Could the lines from the one containing "Moderálási szabályzat (463, 2463)" through the end of the material below be returned exactly, with nothing else?

****************************************

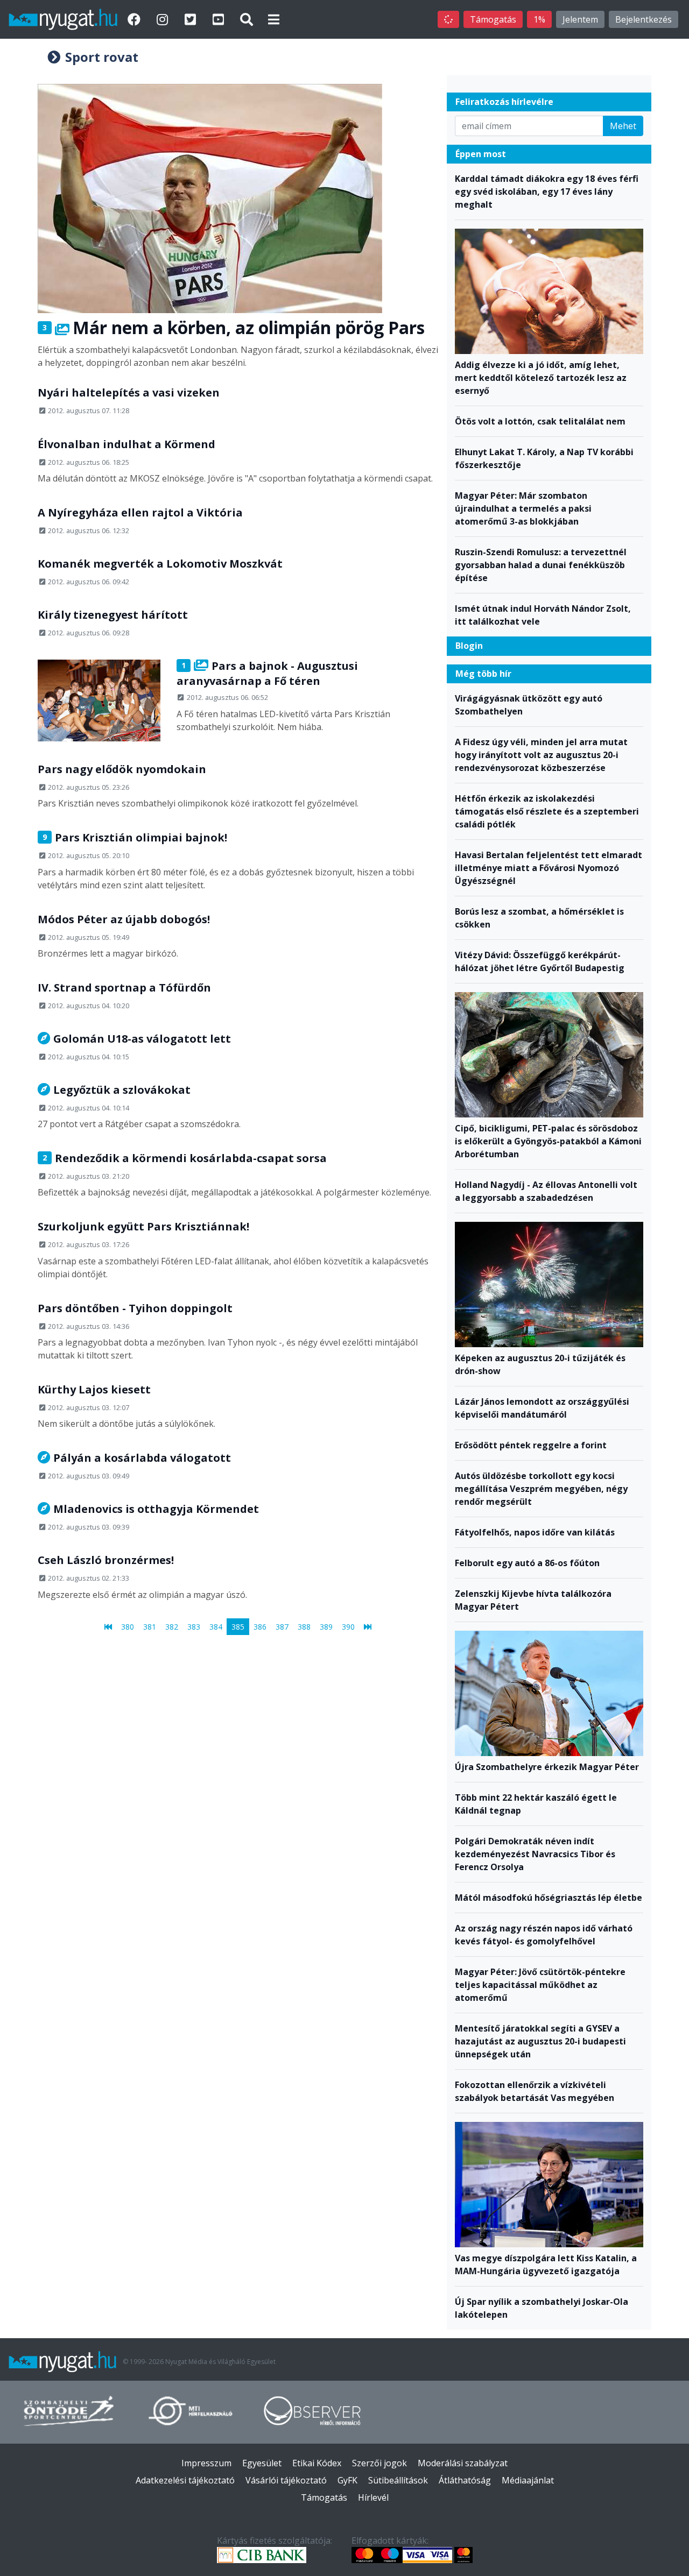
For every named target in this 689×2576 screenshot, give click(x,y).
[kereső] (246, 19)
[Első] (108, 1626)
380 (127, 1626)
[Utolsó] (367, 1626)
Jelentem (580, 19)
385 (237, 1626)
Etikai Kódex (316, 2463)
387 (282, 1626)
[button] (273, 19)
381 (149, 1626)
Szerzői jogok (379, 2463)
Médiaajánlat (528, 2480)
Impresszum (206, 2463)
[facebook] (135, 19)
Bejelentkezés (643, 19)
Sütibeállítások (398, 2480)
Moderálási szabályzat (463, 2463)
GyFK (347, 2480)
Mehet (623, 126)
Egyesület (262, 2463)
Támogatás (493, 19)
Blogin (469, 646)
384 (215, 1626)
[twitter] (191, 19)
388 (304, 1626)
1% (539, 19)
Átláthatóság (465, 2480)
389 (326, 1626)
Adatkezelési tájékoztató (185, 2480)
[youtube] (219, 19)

****************************************

Completed exercise:
Moderálási szabályzat (463, 2463)
GyFK (347, 2480)
Mehet (623, 126)
Egyesület (262, 2463)
Támogatás (493, 19)
Blogin (469, 646)
384 (215, 1626)
[twitter] (191, 19)
388 (304, 1626)
1% (539, 19)
Átláthatóság (465, 2480)
389 (326, 1626)
Adatkezelési tájékoztató (185, 2480)
[youtube] (219, 19)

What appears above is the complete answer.